Protection built in.

Buy now

Please or to access all these features

General health

Mumsnet doesn't verify the qualifications of users. If you have medical concerns, please consult a healthcare professional.

Support thread for those awaiting (and undergoing and recovering from) medical appointments,tests and surgery: PART TWO

446 replies

BreastmilkDoesAFabLatte · 16/06/2012 10:21

This is a continuation of this thread, started a few months back by ohyouBadBadkitten as "a thread for you to vent in or post your 'hooray's'". Everyone is welcome, regardless of the nature or duration of their illnesses and whether or not they have a diagnosis. The last thread dealt with a real diversity of long-term and acute conditions, as well as many of the mental health challenges and fertility questions commonly associated with them.

We should probably add the standard sort of disclaimer about not necessarily being qualified or insured to offer proper medical advice, which means that if your symptoms start to sound a bit scary you'll get a few of us rather assertively shoving you in the direction of your local A&E department. As madsometimes puts it, "A&E for Mumsnetters would have Boden medical gowns, Farrow & Ball paint schemes and fruit shoot free vending machines selling organic elderflower presse. Pinot Grigio would be dispensed at wine o'clock. There would be public information posters warning about the dangers of googling Dragon Butter... the injuries resulting from Friday night threads would be quite horrific." However, we all know the reality of medical emeregncies to be signifiantly more stresfull than that, so if it's not life-threaningly urgent, we'll hold your hand and chat and support and speculate on the basis of the reasonably half-informed knowledge gained by our own life experiences.

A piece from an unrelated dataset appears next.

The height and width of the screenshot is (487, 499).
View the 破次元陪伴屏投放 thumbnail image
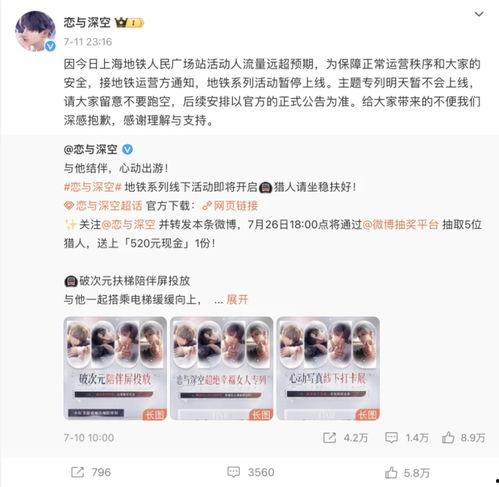click(115, 368)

Welcome. The kettle is on...

OP posts:
OhYoubadbadkitten · 15/08/2012 10:02

Blush that was a bit long.

TeamGBsometimes · 15/08/2012 11:03

OYBBK, I'm so pleased that you now probably have a diagnosis. Even better that it's one which is not life threatening. Yes, it will need constant management, and there isn't a an easy cure, but the fact that you now know what's wrong with you is brilliant Smile.

Roll on the TTT. Will it show up the POTS if the medication is effective at controlling your symptoms?

IShallWearMidnight · 15/08/2012 11:15

OYBBK - DD2 has PoTS (part of her Ehlers Danlos) - have you found [www.stars.org.uk STARS]] yet? Their conference last year was brilliant, and this year's one has more sessions on PoTS as well.

When DD had her tilt test, she had to stop all medication for 7 days beforehand (she's on fludrocortisone, was recommended ivabradine after the test (but the doctor wouldn't let her have it as her ecg - done while lying down - was normal - well duh!), ad may have midrodine as well/instead), umm that was too many brackets...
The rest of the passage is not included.